Between a rock and a hard place
Wall Street reform: Democrats want it, Republicans want it, the American people want it, and hey, the Tea Party activists even want it. Therefore, it shouldn’t be such a problem getting a strong bill through Congress, should it? Well, as they say, the devil is in the details. More specifically, there are two pieces of the proposal at the center of this debate: a new regulatory agency devoted to consumer protection and the so-called “resolution authority,” and a $50 billion fund financed by fees on big banks that would, according to CNN [“Congress divided over financial reform bill,” April 18], provide a mechanism to pay for the orderly closing of a future Lehman Brothers-style failure. Of course, the Republicans, most notably Senate Minority Leader Mitch McConnell (R-Ky.), are opposing these provisions as vehemently as they opposed the Democrats’ approach to health care reform. However, while the health care opposition could be considered legitimate, the Republicans need to step carefully in their opposition to financial reform, as the provisions drawing the most fire right now are the ones that this country desperately needs.
The Consumer Finance Protection Agency (CFPA), as it is being called, would ideally be able to prevent banks from luring people into those sub-prime loans that caused so much trouble for the economy when they started to go south, causing the recession. Further, this agency, or an existing regulator, must be given the power to regulate the complex securities such as credit default swaps that few people can truly claim to understand. Institutions that are Too Big To Fail, or TBTF, also need to be dealt with in a way that reduces the ability of these few companies to have a drastic effect on the economy should they get in trouble and face the risk of collapse. I can understand the desire to prevent another round of bailouts, but the Republicans’ constant repetition of this talking point even after it has been proven false just makes me wonder.
Republicans are alleging that the proposed fund is nothing more than ensuring that there will be another round of bailouts whenever companies need them. The Democrats leading the reform effort, from President Obama and Sen. Chris Dodd (D-Conn.) on down, are all saying that this is not true at all. I tend to believe them, only because you have to admit that Senator McConnell’s outright opposition to the reform bill being announced after he met with several Wall Street bankers seems pretty suspicious. Sure, the GOP has traditionally been the party that favors a free-market economy, but isn’t being seen as in favor of the status quo on Wall Street the last thing a member of Congress wants with so much anger directed at these bankers?
Thus, McConnell and the rest of the GOP are in a bind; if they hold out on their position as steadfastly as they did on health care, it will be so easy to label them as being too friendly toward the very people who are being popularly blamed for the financial crisis. On the other hand, if they capitulate too quickly, then they will be seen as being soft and foresaking conservative principles.

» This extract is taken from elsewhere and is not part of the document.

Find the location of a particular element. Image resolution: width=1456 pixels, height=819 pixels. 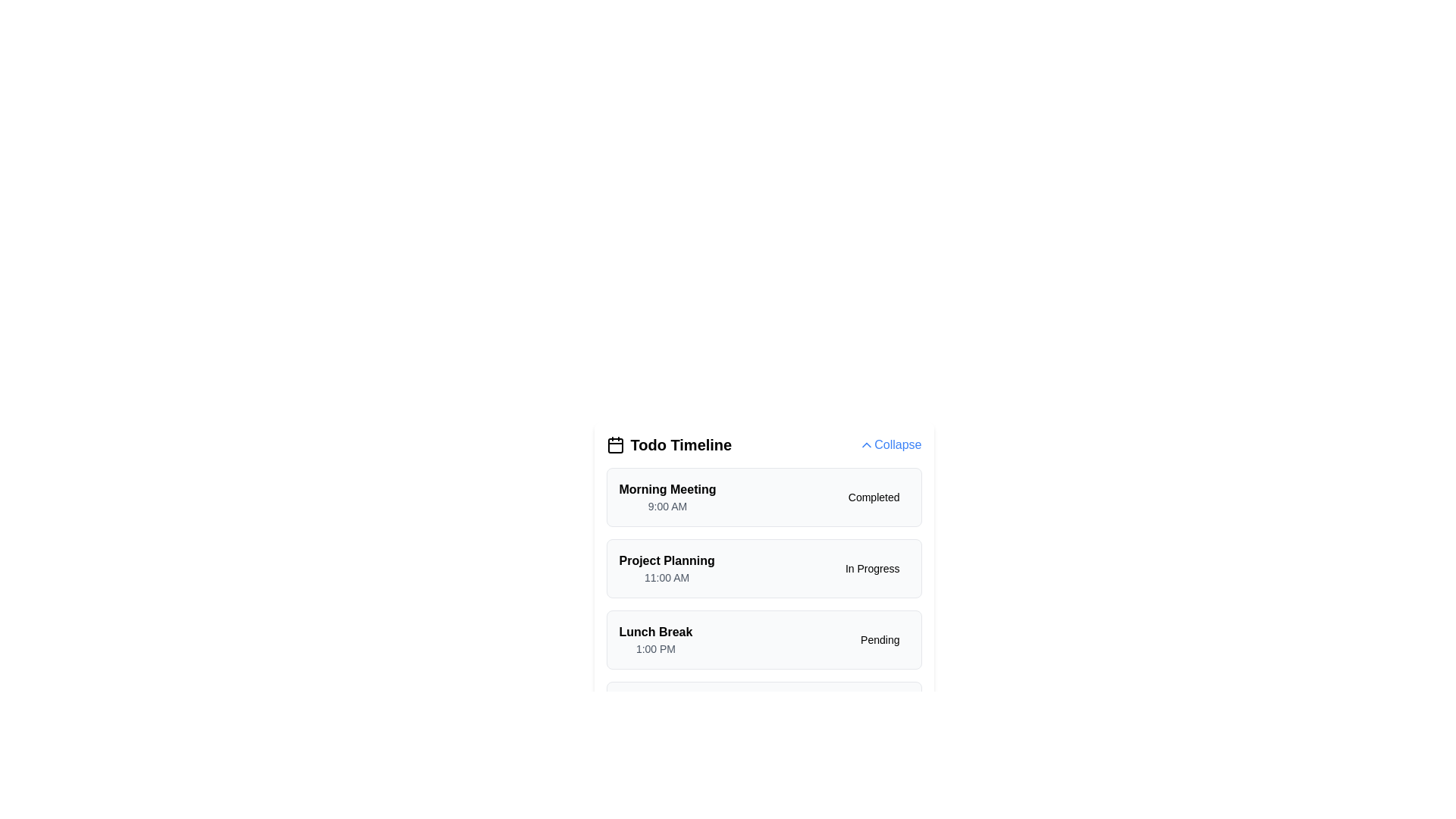

the text label displaying '1:00 PM' located beneath the title 'Lunch Break' in the third item of the 'Todo Timeline.' is located at coordinates (655, 648).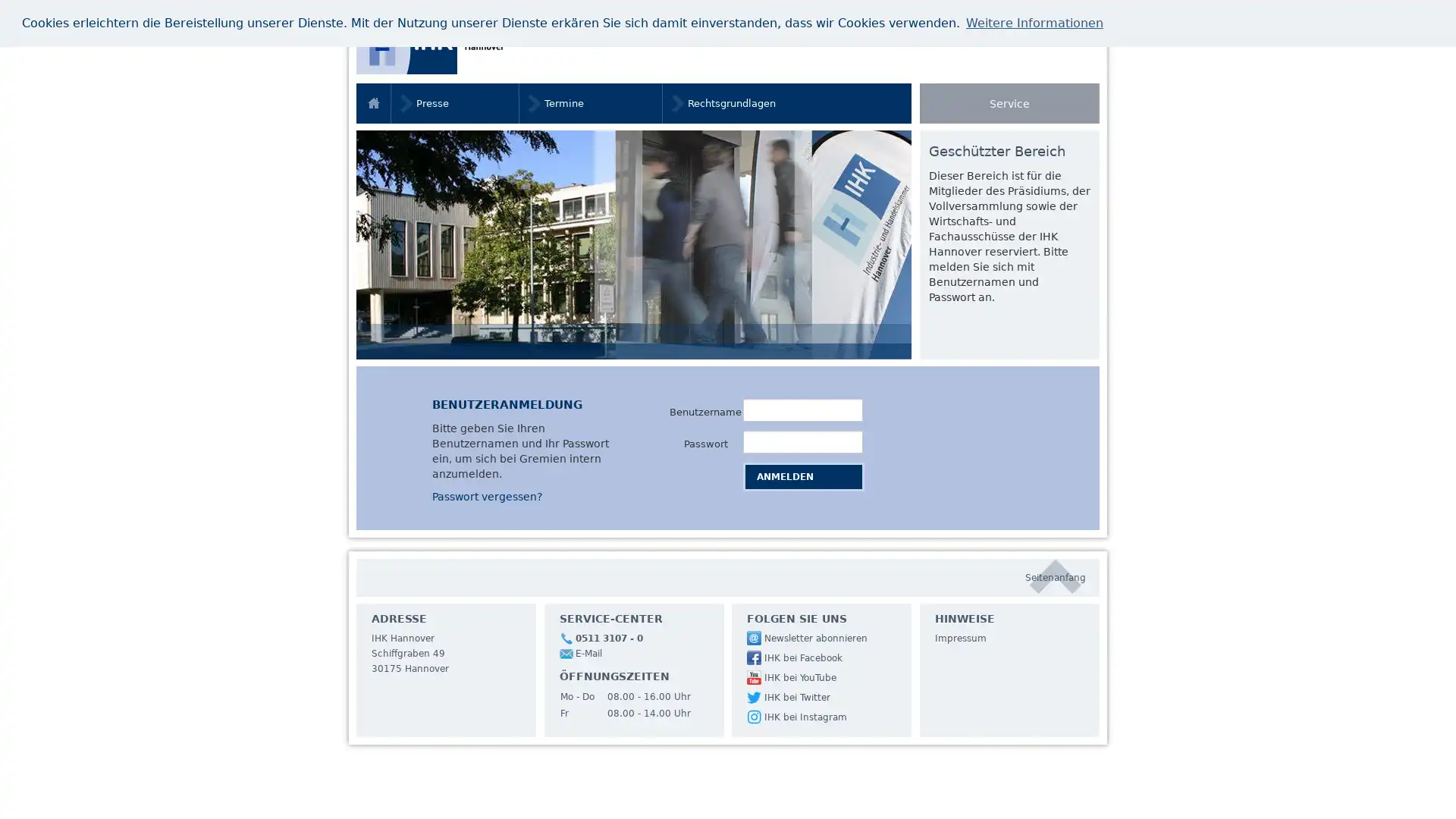 This screenshot has width=1456, height=819. Describe the element at coordinates (803, 475) in the screenshot. I see `Anmelden` at that location.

This label would be particularly effective with respect to the CFPA; Republicans under President George W. Bush created the Department of Homeland Security, one of the greatest big-government accomplishments of the past 50 years, and such fears will certainly be brought up about the CFPA if they haven’t already.
However, the Republicans may have a way out with this: According to another CNN article [“White House scrutinizes Senate bill’s bank liquidation fund,”April 17], the White House is apparently seriously considering having Senator Dodd remove the $50 billion fund from the bill. If that’s what it takes to make it a bipartisan bill, so be it. However, having a way to deal with TBTF effectively while minimizing risk to the taxpayers and the broader economy is absolutely critical to ensuring we do not have this debate again in 10 years.